▶ _Directions for this task_:
The stretch wanted below opens at the line containing "The width and height of the screenshot is (1824, 1026)." and closes at the line containing "You are a computer-use agent. Screen". Please return it exactly, with no other lines.

= = = = = = =

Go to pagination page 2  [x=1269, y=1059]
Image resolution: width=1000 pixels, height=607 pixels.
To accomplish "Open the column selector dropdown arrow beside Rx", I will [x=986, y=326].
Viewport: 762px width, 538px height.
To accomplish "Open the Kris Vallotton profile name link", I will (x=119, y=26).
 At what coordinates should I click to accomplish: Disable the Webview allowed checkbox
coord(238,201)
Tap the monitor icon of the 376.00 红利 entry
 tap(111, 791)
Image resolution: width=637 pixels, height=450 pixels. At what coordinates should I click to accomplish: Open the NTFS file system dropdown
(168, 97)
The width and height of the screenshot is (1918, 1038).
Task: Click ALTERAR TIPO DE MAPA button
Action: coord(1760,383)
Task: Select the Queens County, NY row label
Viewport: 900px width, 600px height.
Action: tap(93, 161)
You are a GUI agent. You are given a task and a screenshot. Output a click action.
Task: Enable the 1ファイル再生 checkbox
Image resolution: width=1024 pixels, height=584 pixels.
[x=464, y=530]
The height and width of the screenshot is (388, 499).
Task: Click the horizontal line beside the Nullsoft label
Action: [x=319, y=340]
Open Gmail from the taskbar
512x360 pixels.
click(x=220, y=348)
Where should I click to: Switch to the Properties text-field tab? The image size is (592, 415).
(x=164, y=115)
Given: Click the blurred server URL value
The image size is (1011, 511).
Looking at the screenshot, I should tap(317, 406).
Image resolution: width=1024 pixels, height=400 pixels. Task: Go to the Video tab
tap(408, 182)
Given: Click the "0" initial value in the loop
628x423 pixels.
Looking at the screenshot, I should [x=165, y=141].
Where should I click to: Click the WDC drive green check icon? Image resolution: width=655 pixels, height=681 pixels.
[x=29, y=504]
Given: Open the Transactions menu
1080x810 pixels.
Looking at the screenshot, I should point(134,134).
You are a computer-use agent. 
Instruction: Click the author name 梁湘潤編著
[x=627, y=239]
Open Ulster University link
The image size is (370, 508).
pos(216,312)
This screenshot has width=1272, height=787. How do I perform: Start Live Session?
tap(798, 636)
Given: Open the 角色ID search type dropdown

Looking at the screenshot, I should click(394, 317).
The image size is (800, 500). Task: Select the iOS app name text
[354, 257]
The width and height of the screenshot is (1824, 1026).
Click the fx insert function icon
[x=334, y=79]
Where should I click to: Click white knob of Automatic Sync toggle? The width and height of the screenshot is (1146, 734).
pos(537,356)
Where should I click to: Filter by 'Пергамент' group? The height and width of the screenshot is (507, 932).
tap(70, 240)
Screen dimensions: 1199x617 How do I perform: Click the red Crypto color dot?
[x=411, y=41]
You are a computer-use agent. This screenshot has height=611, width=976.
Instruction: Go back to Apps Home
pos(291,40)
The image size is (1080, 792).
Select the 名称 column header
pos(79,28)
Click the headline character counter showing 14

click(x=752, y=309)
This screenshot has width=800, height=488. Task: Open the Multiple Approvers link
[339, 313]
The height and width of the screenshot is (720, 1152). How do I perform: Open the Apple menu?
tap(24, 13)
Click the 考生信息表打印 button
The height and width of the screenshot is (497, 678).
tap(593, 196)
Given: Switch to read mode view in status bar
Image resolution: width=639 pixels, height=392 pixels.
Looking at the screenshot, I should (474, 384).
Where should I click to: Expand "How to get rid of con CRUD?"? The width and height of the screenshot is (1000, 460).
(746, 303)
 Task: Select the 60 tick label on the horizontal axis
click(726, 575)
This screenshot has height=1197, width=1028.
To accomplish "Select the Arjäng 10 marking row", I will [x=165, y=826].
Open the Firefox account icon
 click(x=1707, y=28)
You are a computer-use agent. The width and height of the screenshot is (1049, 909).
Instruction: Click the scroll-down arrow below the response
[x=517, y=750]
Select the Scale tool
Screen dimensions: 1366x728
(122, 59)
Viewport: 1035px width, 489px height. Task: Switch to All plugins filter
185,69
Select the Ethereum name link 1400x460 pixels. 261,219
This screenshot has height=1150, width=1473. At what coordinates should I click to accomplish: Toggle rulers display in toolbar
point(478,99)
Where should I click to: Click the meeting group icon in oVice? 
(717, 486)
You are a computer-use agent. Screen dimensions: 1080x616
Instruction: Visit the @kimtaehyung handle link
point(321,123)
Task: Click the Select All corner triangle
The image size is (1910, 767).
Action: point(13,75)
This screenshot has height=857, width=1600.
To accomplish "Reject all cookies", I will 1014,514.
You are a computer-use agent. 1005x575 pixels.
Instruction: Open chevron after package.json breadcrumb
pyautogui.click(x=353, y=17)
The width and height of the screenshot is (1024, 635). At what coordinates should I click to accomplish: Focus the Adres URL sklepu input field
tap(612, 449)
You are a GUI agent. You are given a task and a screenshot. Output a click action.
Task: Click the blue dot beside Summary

= = = = = = =

▶ _Task output_:
The width and height of the screenshot is (1824, 1026).
Click the fx insert function icon
[x=334, y=79]
Where should I click to: Click white knob of Automatic Sync toggle? The width and height of the screenshot is (1146, 734).
pos(537,356)
Where should I click to: Filter by 'Пергамент' group? The height and width of the screenshot is (507, 932).
tap(70, 240)
Screen dimensions: 1199x617 How do I perform: Click the red Crypto color dot?
[x=411, y=41]
You are a computer-use agent. This screenshot has height=611, width=976.
Instruction: Go back to Apps Home
pos(291,40)
The image size is (1080, 792).
Select the 名称 column header
pos(79,28)
Click the headline character counter showing 14

click(x=752, y=309)
This screenshot has width=800, height=488. Task: Open the Multiple Approvers link
[339, 313]
The height and width of the screenshot is (720, 1152). How do I perform: Open the Apple menu?
tap(24, 13)
Click the 考生信息表打印 button
The height and width of the screenshot is (497, 678).
tap(593, 196)
Given: Switch to read mode view in status bar
Image resolution: width=639 pixels, height=392 pixels.
Looking at the screenshot, I should (474, 384).
Where should I click to: Expand "How to get rid of con CRUD?"? The width and height of the screenshot is (1000, 460).
(746, 303)
 Task: Select the 60 tick label on the horizontal axis
click(726, 575)
This screenshot has height=1197, width=1028.
To accomplish "Select the Arjäng 10 marking row", I will [x=165, y=826].
Open the Firefox account icon
 click(x=1707, y=28)
You are a computer-use agent. The width and height of the screenshot is (1049, 909).
Instruction: Click the scroll-down arrow below the response
[x=517, y=750]
Select the Scale tool
Screen dimensions: 1366x728
(122, 59)
Viewport: 1035px width, 489px height. Task: Switch to All plugins filter
185,69
Select the Ethereum name link 1400x460 pixels. 261,219
This screenshot has height=1150, width=1473. At what coordinates should I click to accomplish: Toggle rulers display in toolbar
point(478,99)
Where should I click to: Click the meeting group icon in oVice? 
(717, 486)
You are a computer-use agent. Screen dimensions: 1080x616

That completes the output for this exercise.